Pain Management Coding Alert

You Be the Coder:

Note Differences Between Muscle, ROM Tests

Question: Our practice recently began performing muscle and range of motion (ROM) testing. Could you tell me more about how to code these services?

Montana Subscriber

Answer: There are separate codes for muscle and ROM testing. First, let's take a look at the muscle testing codes.

When the notes indicate that your provider performed a manual muscle test, report one of the following codes, depending on encounter specifics

  • 95831, Muscle testing, manual (separate procedure) with report; extremity (excluding hand) or trunk
  • 95832, ... hand, with or without comparison with normal side
  • 95833, ... total evaluation of body, excluding hands
  • 95834, ... total evaluation of body, including hands

Remember: You should base your coding on the number of body parts the physician tests, not the number of muscles the physician tests.

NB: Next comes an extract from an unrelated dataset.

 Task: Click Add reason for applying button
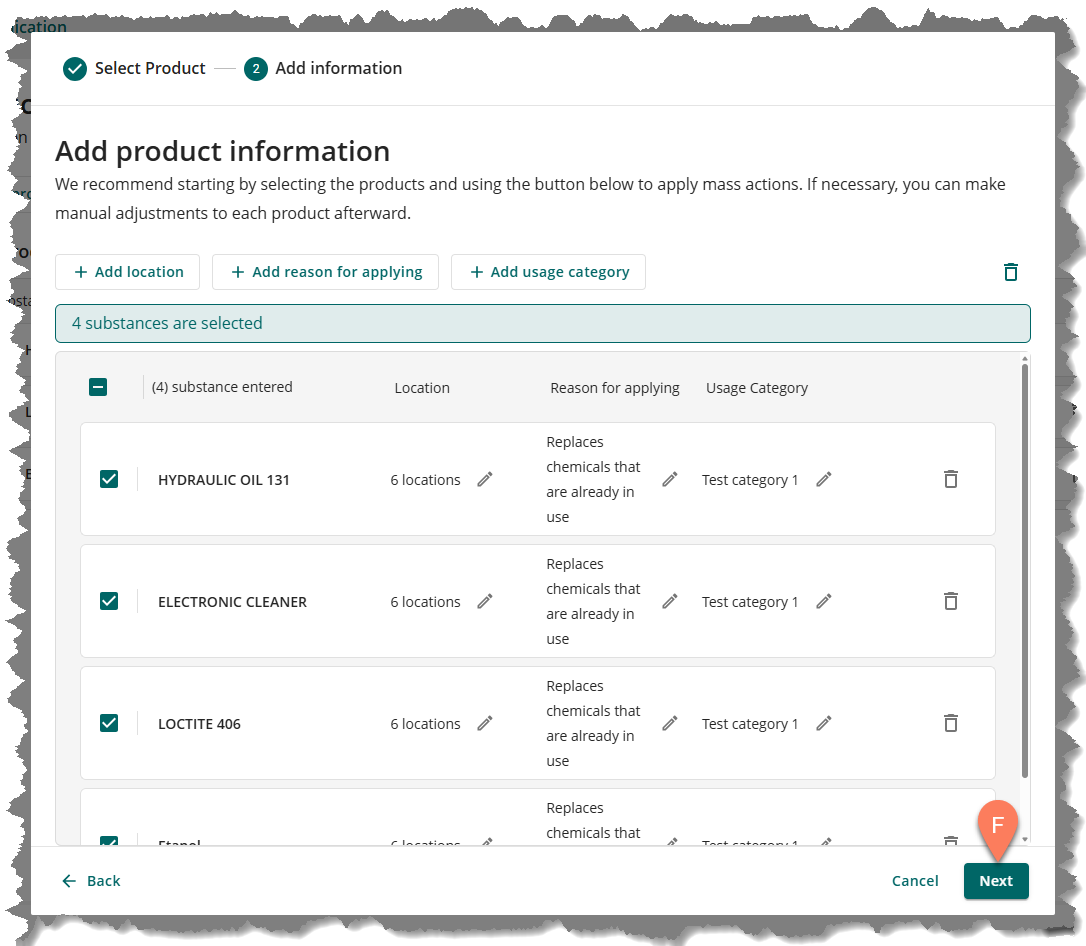pos(325,272)
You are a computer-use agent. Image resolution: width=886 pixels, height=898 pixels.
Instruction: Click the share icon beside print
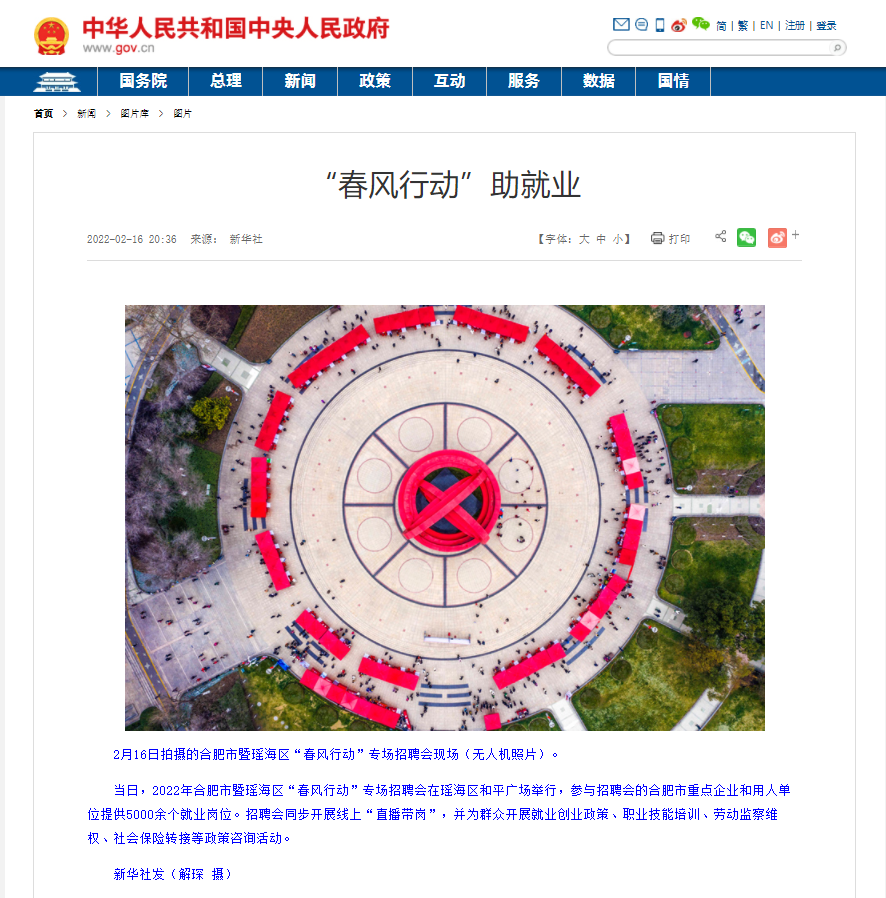point(720,236)
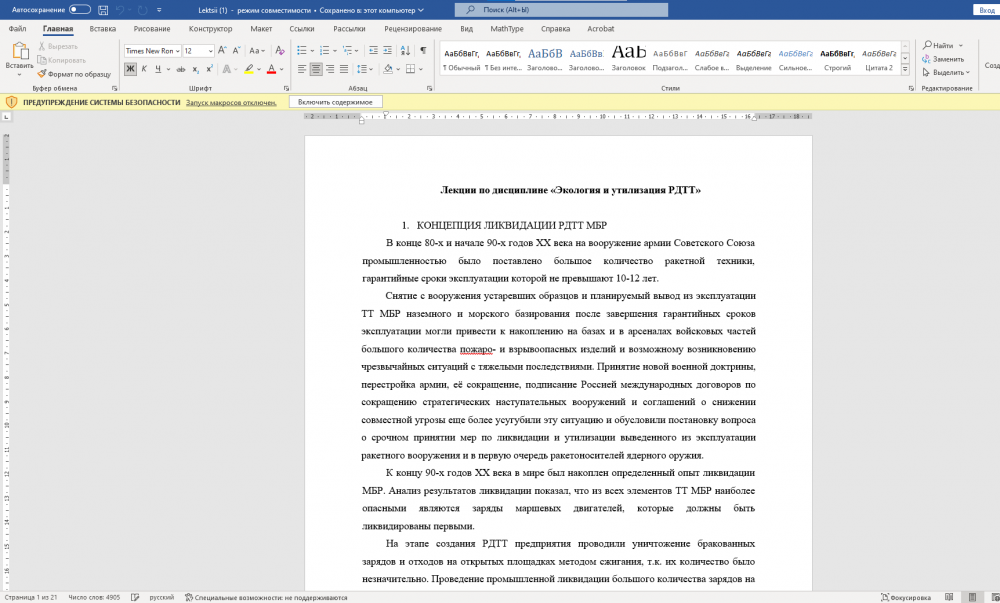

So, if your physician performs manual muscle testing on a patient's left arm and trunk, you'd report 95831 x 2 for the encounter. If, however, the physician performs manual muscle testing in three trunk muscles, you'd only report a single unit of 95831.

If the notes indicate that the physician performs an ROM test, opt for 95851 (Range of motion measurements and report [separate procedure]; each extremity [excluding hand] or each trunk section [spine]) or 95852 (... hand, with or without comparison with normal side).

Remember the documentation: The descriptors for 99581 and 99582 indicate that you should include measurements and report. According to Evan M. Gwilliam, DC, CPC, CCPC, NCICS, CCCPC, the report should include the following:

  • Total encounter time: The ROM codes are "not time-based, but RVUs [relative value units] imply 16-22 minutes," Gwilliam said during a webinar for the American Academy of Professional Coders (AAPC).
  • A written report, identifying specific body areas the physician examined and their grades
  • written documentation of medical necessity.